6 Palast: But the US, when they say "Hugo Chávez better
learn his lessons" - do you take that as a threat from the
American government? Isn't that a threat?
Chávez: I don't want to take it as a threat. No, they
must have their own reasons for saying such things. You know,
before publicly answering expressions like this one, I prefer to
talk person-to-person, face-to-face, with those who have actually
said them, in order to understand their motivations for
expressing such things, and consequently give them personally an
answer. I insist, not only to the US, but all over the world to
those who have expressed themselves on this matter, that this
spectacular coup that happened in Venezuela, which received such
a beautiful answer from our people - dignified, valiant,
democratic, and also the dignified and valiant answer of the
central structure of the Venezuelan military, I believe that
these elements, along with many others, must be an extraordinary
source of lesson.
Looking at all this under the magnifying-glass, as many around
the world are, gives a far better understanding of what the
revolutionary process in Venezuela is all about. In Venezuela
what is happening is indeed a revolutionary process, but with
democratic form - peaceful and supported by the great majority of
the Venezuelan people. For example, only yesterday there was a
demonstration of over a million people supporting the
President.
7 Palast: I read your newspapers, and the papers in the United
States, and Europe, and they say, 'Hugo Chávez is crazy,
Hugo Chávez is a dictator!' So I'm gonna ask you, Mr
President, are you crazy, are you loco?!
Chávez: Look Greg, I also read the papers - not as much
as you, but that's your business. I have so many activities, but
I do read the newspapers and I make analyses of what I read. I
love to read, I love social communication, freedom of speech - I
sail on it. So when I read in a newspaper in Europe or North
America, or even here in South America, "Chávez is crazy,"
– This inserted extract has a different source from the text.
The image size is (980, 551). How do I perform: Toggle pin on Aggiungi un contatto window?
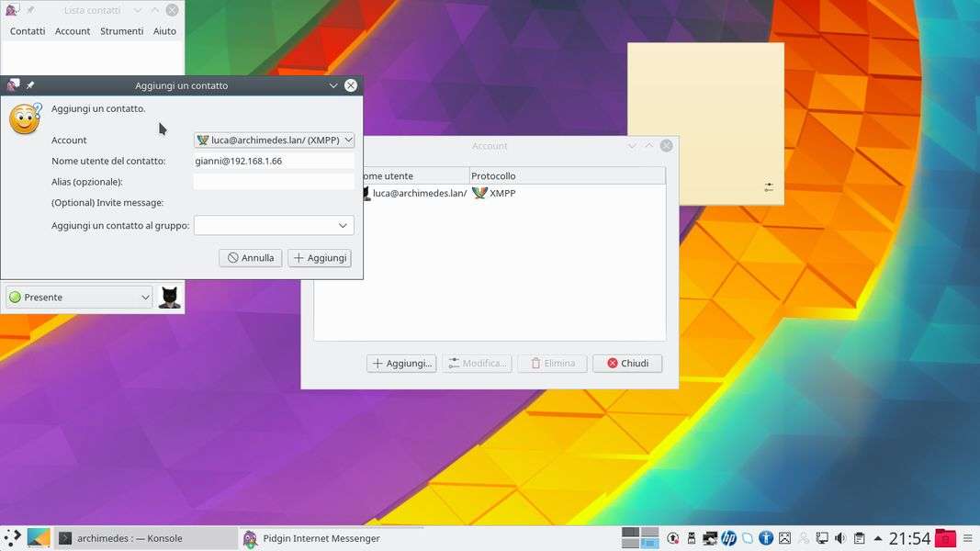pyautogui.click(x=30, y=85)
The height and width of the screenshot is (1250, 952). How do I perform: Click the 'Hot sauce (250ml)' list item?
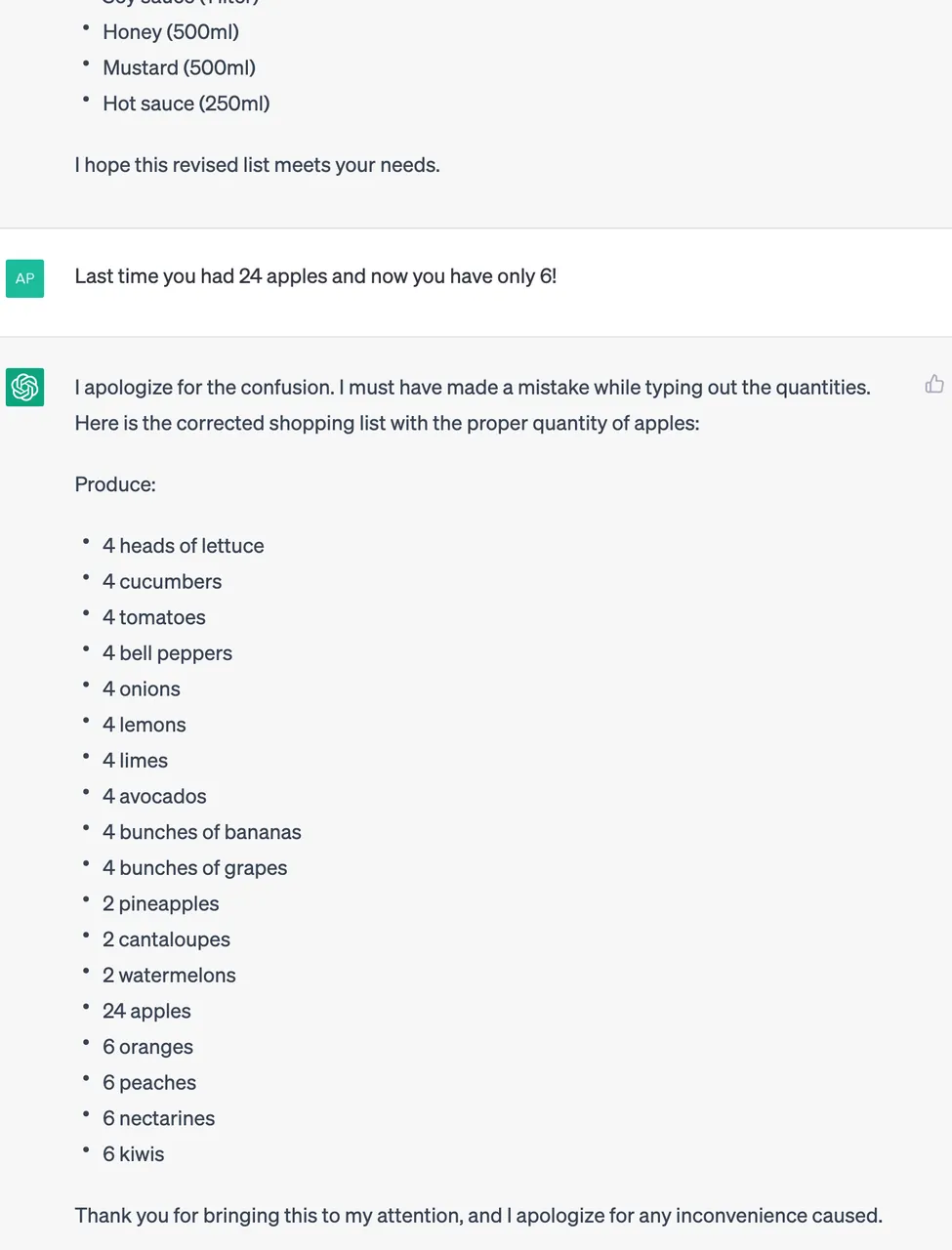(186, 104)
you know what I say? That I should speak like Christ: forgive
them Lord, for they know not what they do! I don't feel like
they're talking about me at all - I am just a Venezuelan, in a
struggle every day for my people's rights. What I am is simply a
peasant, a soldier and a political leader, who has a dream of a
country that is already written down. Here it is, the future of
Venezuela, on paper. (produces copy of the constitution) I carry
it here in my head, and here in my heart, and I will fight for it
all my life, this is what I am.
8 Palast: They also say you're a dictator, so Hugo
Chávez - are you a dictator, are you using, for example,
your Bolivarian Circles to intimidate your opponents? And we did
see bullet holes in the front of a TV station that opposes
you.
Chávez: Look, a dictator is what was installed here in
the presidential palace, in an illegitimate way, for a day and a
half. That was a dictatorship, what happened after that coup.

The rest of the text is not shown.